Когда отцветает люпин, и васильки, и полевые цветы, когда лисохвост перестает представлять опасность для собак, когда уходят буйство и изобилие растительности, осаждавшие чувства, тогда начинаешь замечать мириады элементов, которые появляются им взамен, чтобы украсить природу. (Я пишу эти строки и вдруг слово «природа» кажется мне непривычным, новым. Какое открытие совершает человек, найдя слово, единственное слово, чтобы охватить этот не поддающийся описанию тезаурус всеобъемлющей жизни!)
Иногда я спешу возвратиться домой, мысли и впечатленья настолько переполняют меня, что я чувствую необходимость немедленно сделать несколько заметок — себе на утро, когда сяду за работу. Если бы я сразу принялся писать, эти чувства и ощущенья растворились в лишних подробностях. Часто бывает, однако, что среди торопливых заметок попадаются дельные, поскольку они представляют собой законченную мысль, зародившуюся месяцы, а то и годы назад. Подобное происходит со мной постоянно, и это лишь убеждает меня в том, что «мы» ничего не создаем сами, что «оно» делает это для нас и через нас и что, если бы мы смогли по-настоящему настроиться, так сказать, то сделали по словам Уитмена — написали собственные Библии. В самом деле, когда эта жуткая «машина мысли» работает, трудность лишь в том, как удержать все, что несется по волнам. Те же буйство и изобилие, о которых я упоминал, говоря о природе, существуют и в мозгу. Сознание становится джунглями, над которыми курятся испарения.

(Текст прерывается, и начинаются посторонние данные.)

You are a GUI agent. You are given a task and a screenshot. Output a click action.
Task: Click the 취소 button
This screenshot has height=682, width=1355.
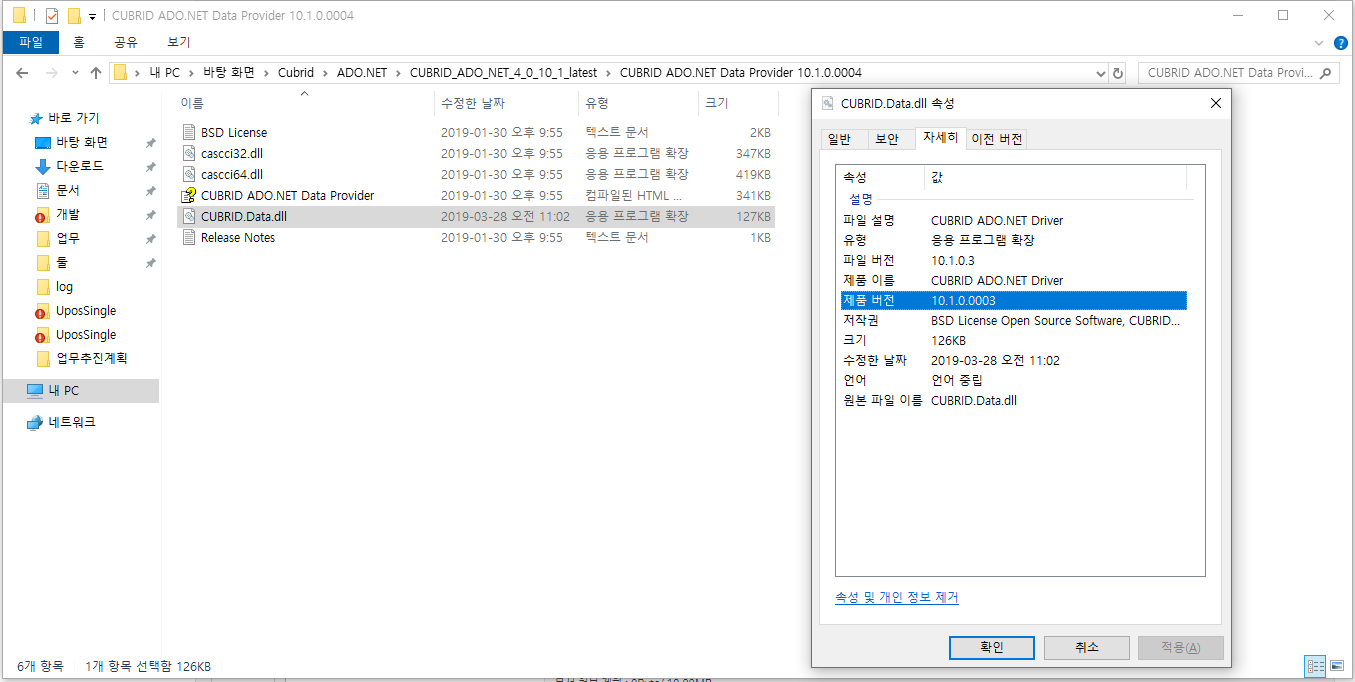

Бывают другие дни, когда на меня, похоже, находит стих самопоучения, не могу назвать это иначе. Тогда я учу себя искусству видеть все новыми глазами. У меня может быть период, когда я занимаюсь живописью или готовлюсь заняться ею. (Эти периоды все равно что болезнь.) Я устраиваюсь на тропе к дому Ангуло лицом к гигантской ковбойской шляпе над Toppe-Каньоном, по бокам у меня мои собаки — они тоже посещают со мной эту школу — и смотрю, и смотрю, и смотрю на узкие листья травы, глубокую тень у подножия холма, на оленя, стоящего неподвижно, величиной не больше пятнышка, или перевожу взгляд на кипень кружев, которыми море украшает скалу, или на белый пояс пены, сжимающий бока «диплодоков»,[114] как я иногда называю наполовину погруженные в воду, звероподобные горы, поднимающиеся с океанского дна, чтобы погреться на солнце. Линда Сарджент совершенно права, говоря, что хребет Санта-Лусиа похож на гермафродита. По форме и очертаниям эти холмы и отроги женственны, по мощи и энергичности — мужественны. Они выглядят очень древними, особенно в свете раннего утра, и все же это, как мы знаем, молодые образования. К счастью, они испытали только воздействие животных, но не человека. И в еще большей степени — ветров и дождей, солнца и луны. Человек только недавно открыл их, и лишь поэтому, быть может, они сохранили свой древний облик.